Simulating non-trivial incompressible flows with a quantum lattice Boltzmann algorithm

TL;DR

The paper extends the quantum lattice Boltzmann method (LBM) for incompressible flows by incorporating nontrivial geometries (walls, inlets, outlets) and driving forces using Carleman embedding, enabling a linear quantum processing framework. It analyzes how boundary and driving extensions modify the Carleman-based linear system, showing that block-encoding overhead scales as a multiplicative factor around $4^{N_C}$ with additional ancilla costs, while preserving the original asymptotic quantum advantage. Classical numerical experiments on driven Taylor-Green vortex, lid-driven cavity, and flow past a cylinder validate Carleman convergence and provide insights into error behavior and condition numbers under these extensions. The results suggest that, within the studied 2D, low-Re regime and small Carleman orders ($N_C\le 3$), the end-to-end quantum LBM remains a promising route toward quantum-accelerated CFD, though substantial work remains to realize exponential speedups in realistic 3D, high-Re flows.

Abstract

Quantum algorithms have been identified as a potential means to accelerate computational fluid dynamics (CFD) simulations, with the lattice Boltzmann method (LBM) being a promising candidate for realizing quantum speedups. Here, we extend the recent quantum algorithm for the incompressible LBM to account for realistic fluid dynamics setups by incorporating walls, inlets, outlets, and external forcing. We analyze the associated complexity cost and show that these modifications preserve the asymptotic scaling, and potential quantum advantage, of the original algorithm. Moreover, to support our theoretical analysis, we provide a classical numerical study illustrating the accuracy, complexity, and convergence of the algorithm for representative incompressible-flow cases, including the driven Taylor-Green vortex, the lid-driven cavity flow, and the flow past a cylinder.

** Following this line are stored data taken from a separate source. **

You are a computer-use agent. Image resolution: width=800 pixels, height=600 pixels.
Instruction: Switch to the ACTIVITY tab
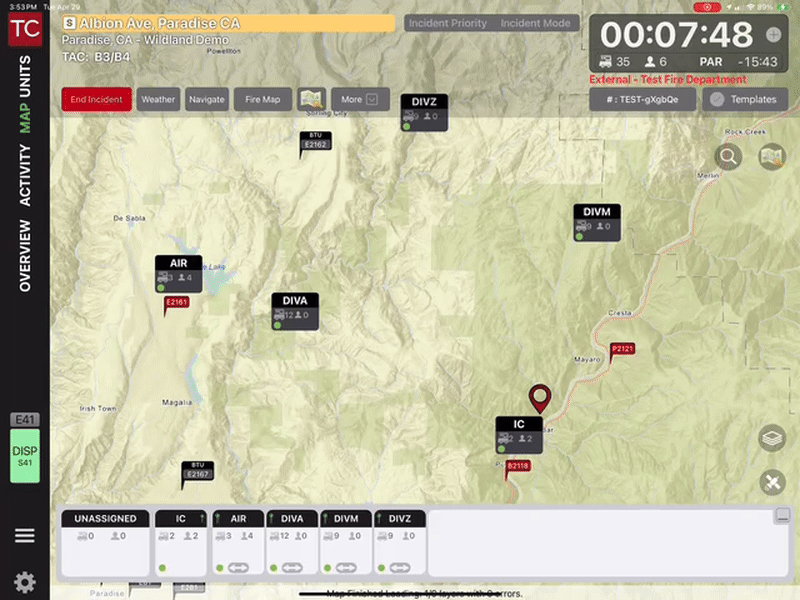pos(25,176)
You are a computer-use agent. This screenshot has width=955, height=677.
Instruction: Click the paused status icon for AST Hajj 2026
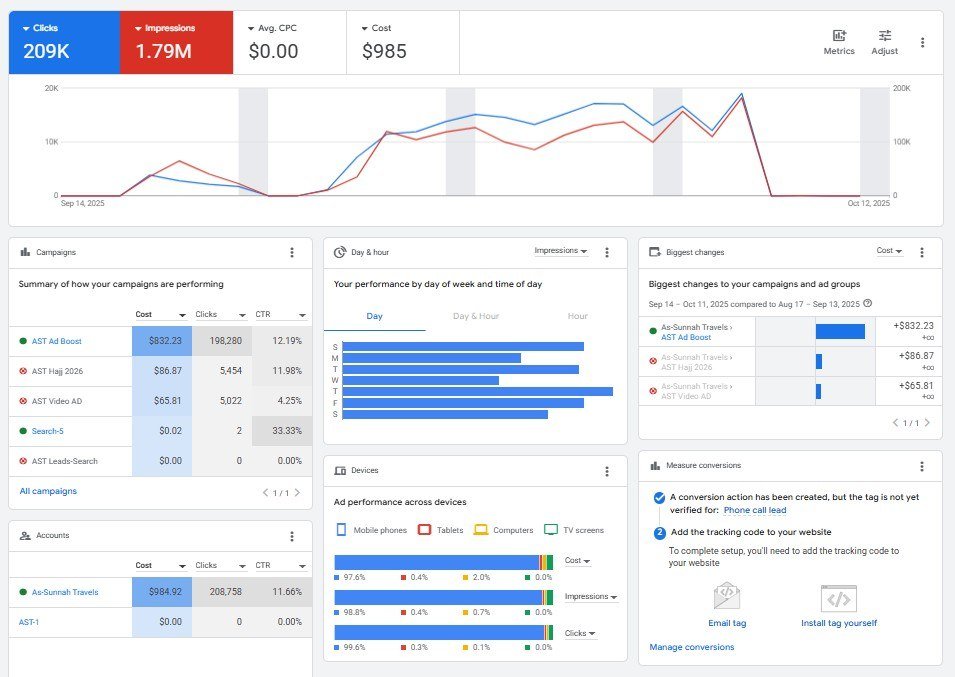23,371
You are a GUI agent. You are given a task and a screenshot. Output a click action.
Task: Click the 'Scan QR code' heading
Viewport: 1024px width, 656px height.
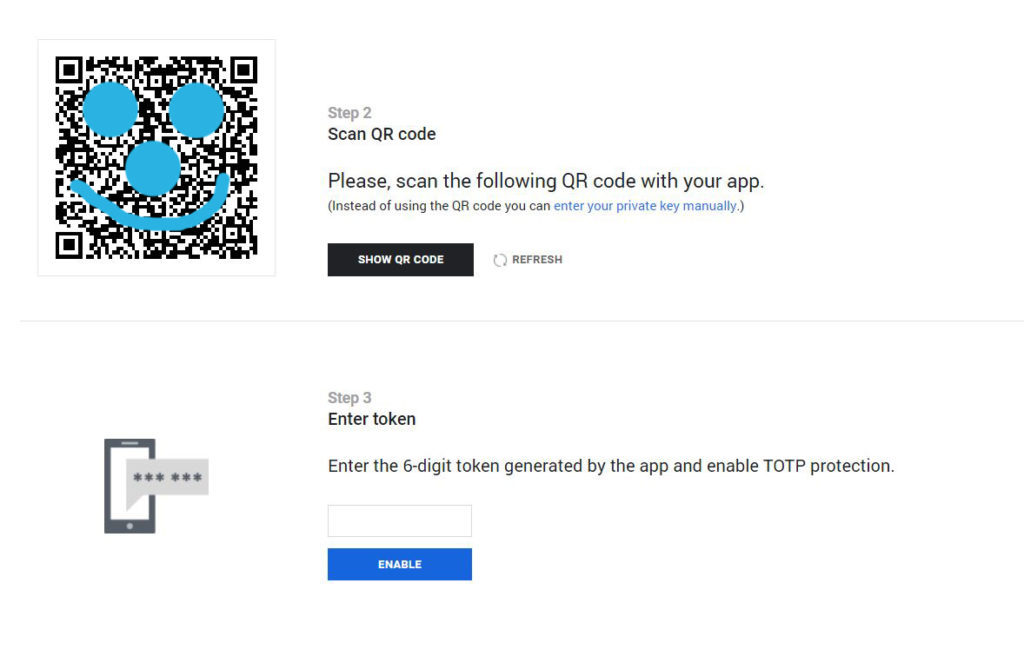pos(382,134)
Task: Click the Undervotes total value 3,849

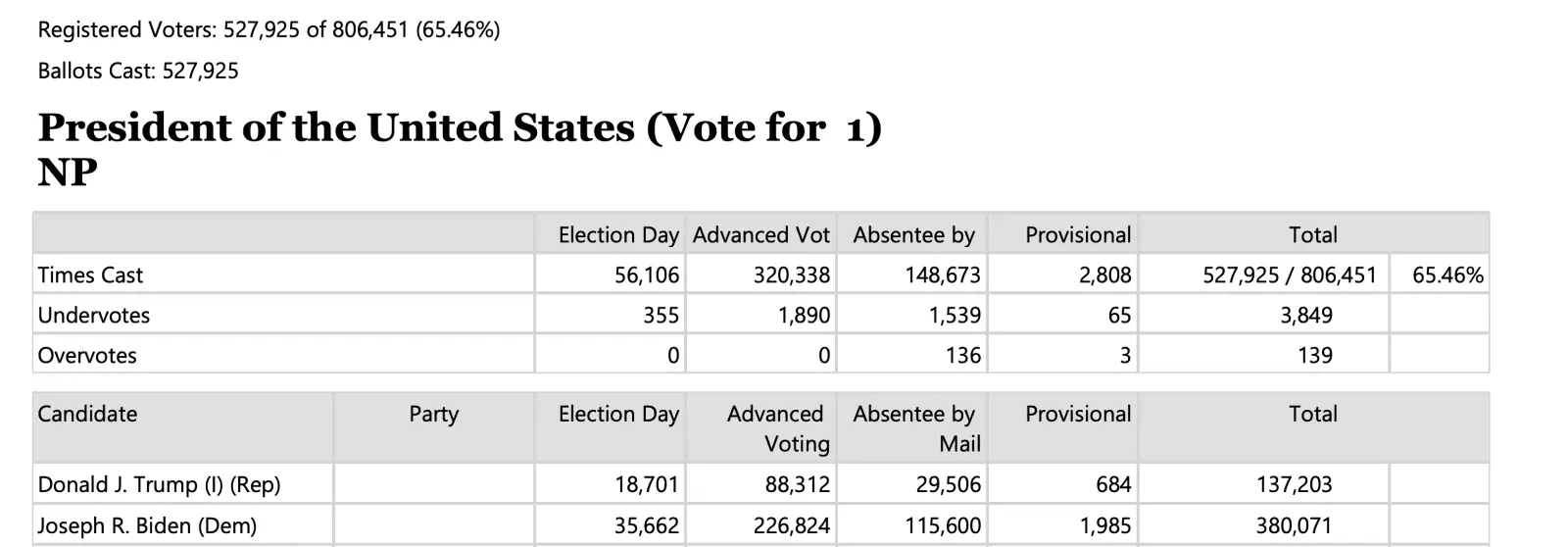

Our results provide a pathway to accurate quantum simulation of nonlinear fluid dynamics, and a framework for extending quantum LBM to more challenging flow configurations.

Figures (8)

• Figure 1: Carleman truncation error for the forced Taylor-Green vortex flow with $\beta=0.75$. Left: Dependence of $\epsilon_C$ on the Reynolds number $\mathrm{Re}$ and truncation order $N_C=1,2,3$ for one advection time. Right: Time evolution of $\epsilon_{\mathrm{rel}}$ over $10$ advection times for $N_C=1,2$ and $\mathrm{Re}=50$.
• Figure 2: Spatial form of the classical LBM solution, the Carleman LBM solution and their associated error for the forced Taylor-Green vortex flow after $10$ advection times for $\beta=0.75$ and $\mathrm{Re}=50$. Left: Classical LBM solution. Middle: Linear Carleman approximation (bottom) and error (top). Right: Quadratic Carleman approximation (bottom) and error (top).
• Figure 3: Carleman truncation error for the lid-driven cavity flow with $\beta=1$. Left: Dependence of $\epsilon_C$ on the Reynolds number $\mathrm{Re}$ and truncation order $N_C=1,2$ for one advection time. Right: Time evolution of $\epsilon_{\mathrm{rel}}$ over $10$ advection times for $N_C=1,2$ and $\mathrm{Re}=25$.
• Figure 4: Spatial form of the classical LBM and Carleman LBM solutions (red) and their associated error (blue) for the lid-driven cavity flow after $10$ advection times for $\beta=1$ and $\mathrm{Re}=25$. Left: the classical LBM solution. Middle: linear Carleman approximation. Right: the quadratic Carleman approximation.
• Figure 5: Carleman truncation error for the flow past a cylinder with $\beta=0.75$. Left: Dependence of $\epsilon_C$ on the Reynolds number $\mathrm{Re}$ and truncation order $N_C=1,2$ for one advection time. Right: Time evolution of $\epsilon_{\mathrm{rel}}$ over $5$ advection times for $N_C=1,2$ and $\mathrm{Re}=6$.